● **What to work on**
Rewrite the rows below with every "center" switched to "midpoint" and all else unchanged. Leave the pictures out.

[start Data lines]

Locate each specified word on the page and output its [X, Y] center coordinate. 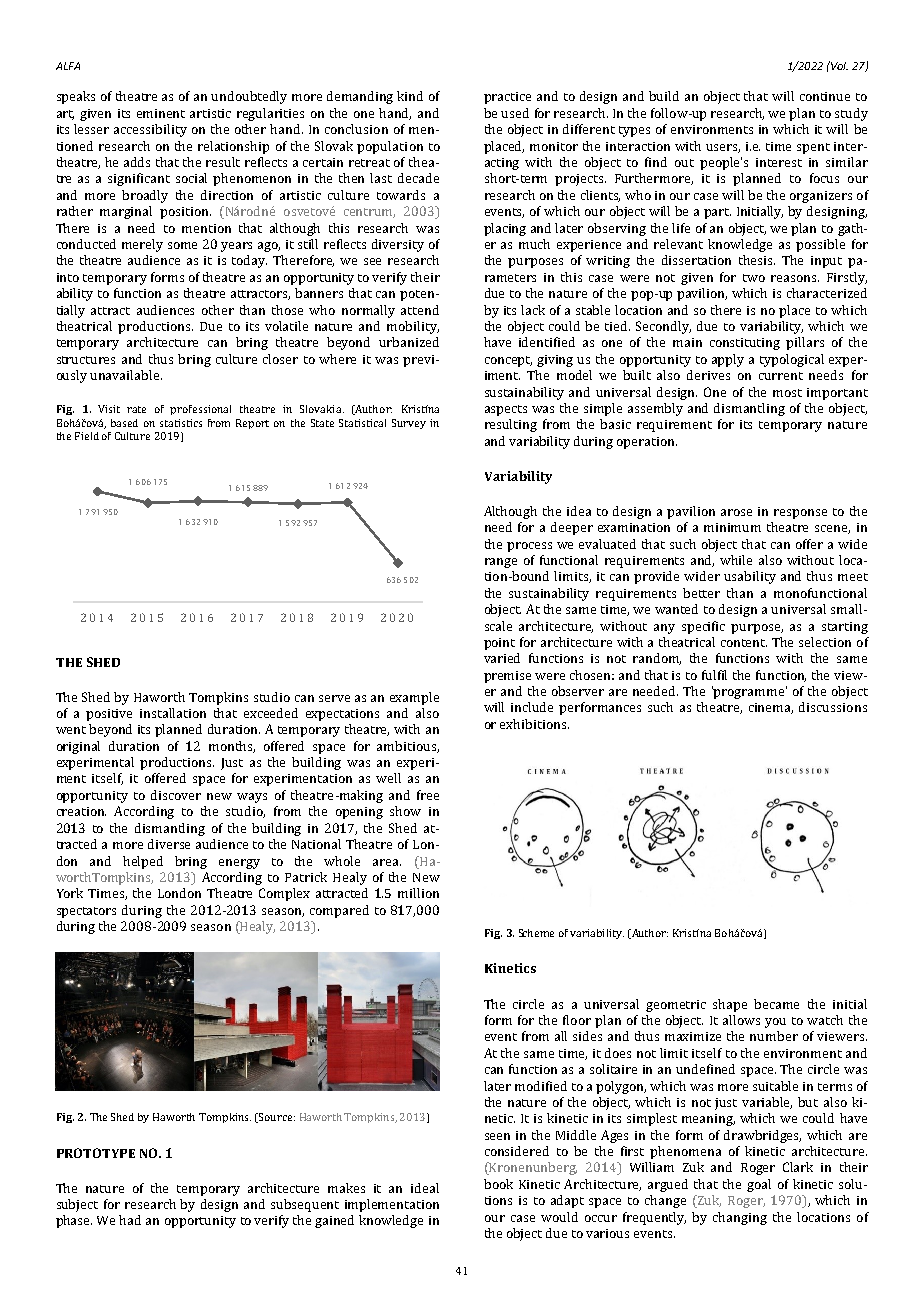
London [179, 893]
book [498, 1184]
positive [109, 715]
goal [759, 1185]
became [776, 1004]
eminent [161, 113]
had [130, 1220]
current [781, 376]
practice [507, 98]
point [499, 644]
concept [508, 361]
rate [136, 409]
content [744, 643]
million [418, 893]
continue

[end Data lines]

● **Output of the exercise**
Locate each specified word on the page and output its [X, Y] midpoint coordinate. 
London [179, 893]
book [498, 1184]
positive [109, 715]
goal [759, 1185]
became [776, 1004]
eminent [161, 113]
had [130, 1220]
current [781, 376]
practice [507, 98]
point [499, 644]
concept [508, 361]
rate [136, 409]
content [744, 643]
million [418, 893]
continue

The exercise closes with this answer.